[Start of section]

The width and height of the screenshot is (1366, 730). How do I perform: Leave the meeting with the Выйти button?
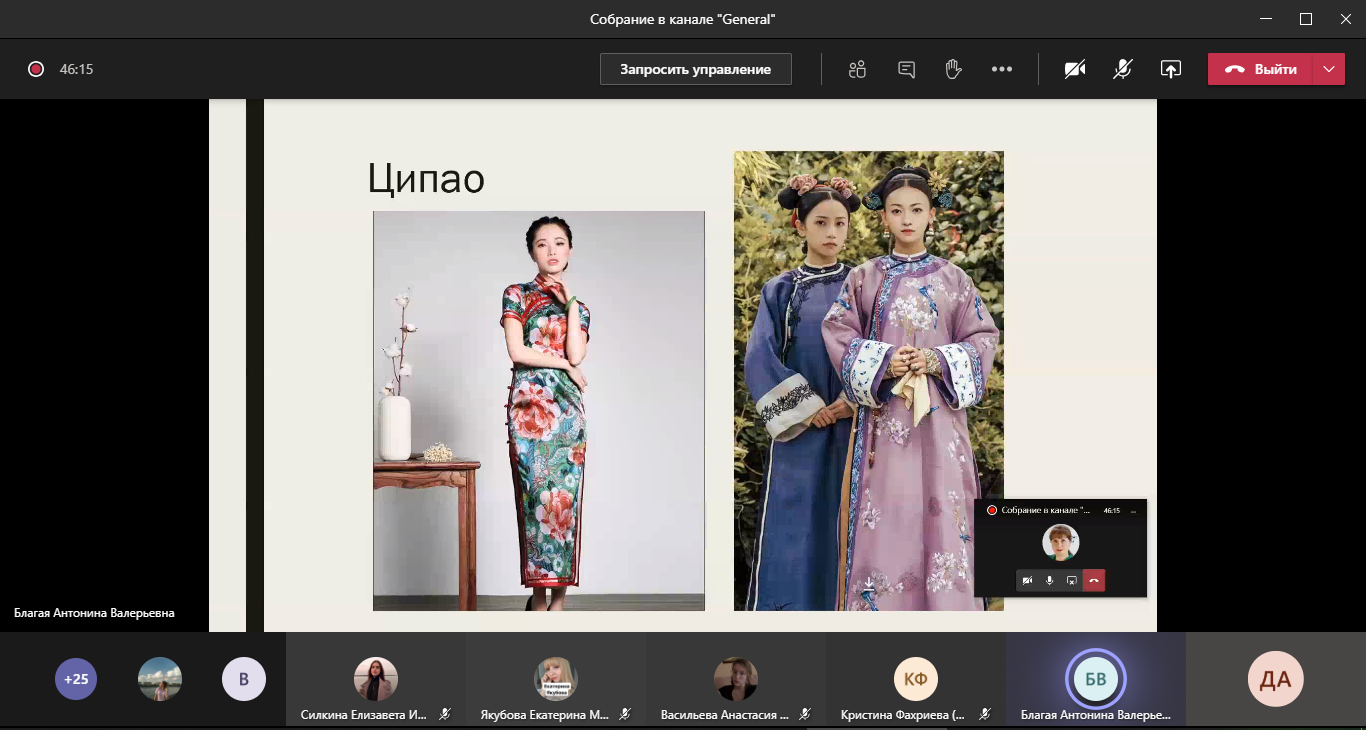(1262, 69)
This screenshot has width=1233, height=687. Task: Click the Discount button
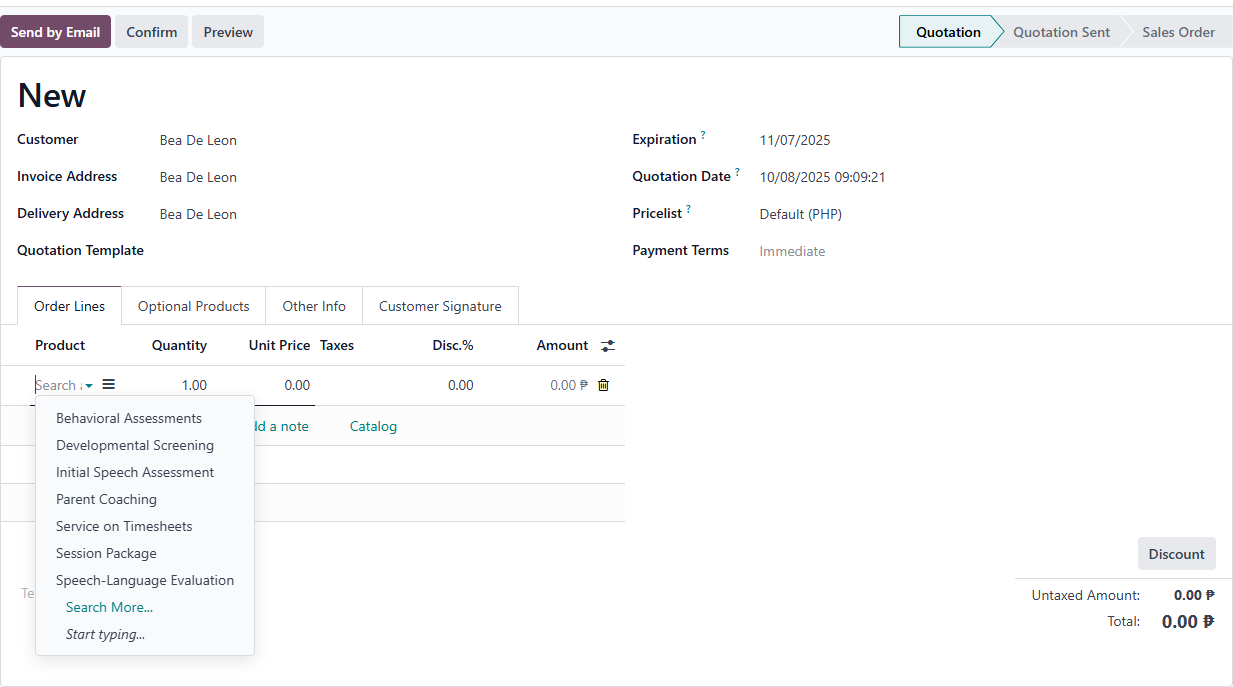pos(1176,554)
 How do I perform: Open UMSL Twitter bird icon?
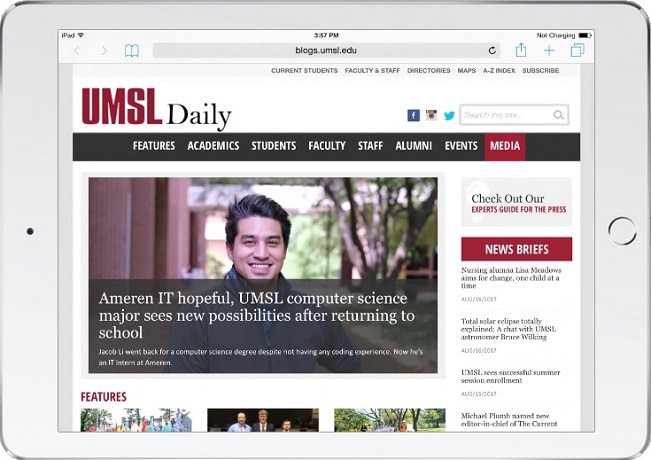[x=449, y=115]
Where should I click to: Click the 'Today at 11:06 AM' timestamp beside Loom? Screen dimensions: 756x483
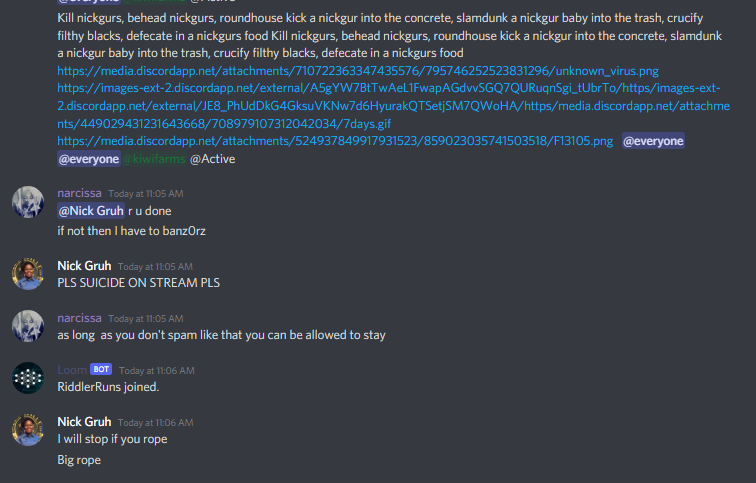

[End of section]

Go through the records and repeat each one exactly, skipping anything that is a picture.

The width and height of the screenshot is (1366, 730). How do I perform: Leave the meeting with the Выйти button?
(1262, 69)
This screenshot has width=1233, height=687. Task: Click the Discount button
pos(1176,554)
 How do I perform: Open UMSL Twitter bird icon?
[x=449, y=115]
Where should I click to: Click the 'Today at 11:06 AM' timestamp beside Loom? Screen dimensions: 756x483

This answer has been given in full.